Sounds like a ludicrous idea invented by Democrats as the dust of their midterm victory settled, right? Not so fast. While it will require an extraordinary mobilization of resources — as well as ideological shifts amongst Americans, many of whom do not realize what dire straits we are in — the concept of a Green New Deal is not new. Some version of it has been supported by the Labour Party in the United Kingdom since 2007. A Green New Deal that looks to resolve systematic labor and energy market failures across the European Union is also central to the platform of the European Greens. In the United States, the concept of an alliance between labor unions and environmentalists focused on simultaneous infrastructure investment and job creation has existed since the early 2000s, when the Blue-Green Alliance was established, and the American Federation of Labor has long supported an infrastructure program reminiscent of the Green New Deal. In short, although critics may paint the Green New Deal as haphazard policy, it’s flat-out wrong to suggest that Markey and Ocasio-Cortez hastily cooked up every idea in the resolution in the six weeks since the congresswoman was sworn in.

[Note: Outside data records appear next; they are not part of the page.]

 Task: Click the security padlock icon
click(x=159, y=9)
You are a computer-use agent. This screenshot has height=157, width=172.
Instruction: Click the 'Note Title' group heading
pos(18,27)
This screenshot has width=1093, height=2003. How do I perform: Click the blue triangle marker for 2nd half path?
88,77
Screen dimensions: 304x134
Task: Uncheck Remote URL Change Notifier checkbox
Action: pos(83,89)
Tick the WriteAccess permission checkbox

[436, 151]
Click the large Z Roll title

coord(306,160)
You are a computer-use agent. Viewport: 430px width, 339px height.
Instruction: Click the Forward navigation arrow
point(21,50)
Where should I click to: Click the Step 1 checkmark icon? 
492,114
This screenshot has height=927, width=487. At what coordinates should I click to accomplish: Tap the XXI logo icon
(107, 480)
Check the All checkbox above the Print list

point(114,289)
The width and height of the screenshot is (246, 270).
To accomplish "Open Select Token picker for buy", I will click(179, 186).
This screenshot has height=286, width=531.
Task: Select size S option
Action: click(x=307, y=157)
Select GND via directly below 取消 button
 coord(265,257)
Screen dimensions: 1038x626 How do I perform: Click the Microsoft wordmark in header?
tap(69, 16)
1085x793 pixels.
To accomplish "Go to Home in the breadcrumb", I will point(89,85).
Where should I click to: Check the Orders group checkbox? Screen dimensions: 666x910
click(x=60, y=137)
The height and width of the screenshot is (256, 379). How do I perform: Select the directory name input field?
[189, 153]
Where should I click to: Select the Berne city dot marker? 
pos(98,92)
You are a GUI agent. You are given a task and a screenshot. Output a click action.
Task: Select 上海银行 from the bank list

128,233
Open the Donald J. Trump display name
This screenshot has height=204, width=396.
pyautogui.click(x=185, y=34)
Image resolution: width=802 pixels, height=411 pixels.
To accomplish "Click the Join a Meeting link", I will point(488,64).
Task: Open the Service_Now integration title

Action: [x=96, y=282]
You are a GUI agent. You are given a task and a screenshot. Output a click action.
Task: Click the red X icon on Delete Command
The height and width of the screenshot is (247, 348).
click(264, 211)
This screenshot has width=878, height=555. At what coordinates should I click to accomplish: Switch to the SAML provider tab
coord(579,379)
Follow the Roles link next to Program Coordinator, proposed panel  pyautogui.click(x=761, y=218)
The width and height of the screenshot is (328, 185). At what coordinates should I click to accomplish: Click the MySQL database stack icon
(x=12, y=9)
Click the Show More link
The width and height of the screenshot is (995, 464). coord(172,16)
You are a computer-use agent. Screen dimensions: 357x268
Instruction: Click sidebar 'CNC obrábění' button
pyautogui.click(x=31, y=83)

In order to become a reality, however, the Green New Deal will require a colossal legislative effort. One of the best concrete first steps that the new Democratic majority in the House of Representatives can take would be to revive the Select Committee on Energy Independence and Global Warming that existed from 2007 to 2011. That way, lawmakers could set about the intensely technocratic and politically unglamorous work of drafting specific and workable legislative language. If the Select Committee is revived, debates on the House floor would also be forced due to a mandate to committees to report legislation.

While the Green New Dealers will face monumental challenges navigating an extraordinarily ambitious overhaul of our political economy, perhaps the even more difficult task will be convincing critics that it is not politically opportunistic socialism disguised as climate reform, but is, in fact, unprecedented action in response to an unprecedented and terrifying emergency. At the moment, one political party clearly understands this, and the other does not.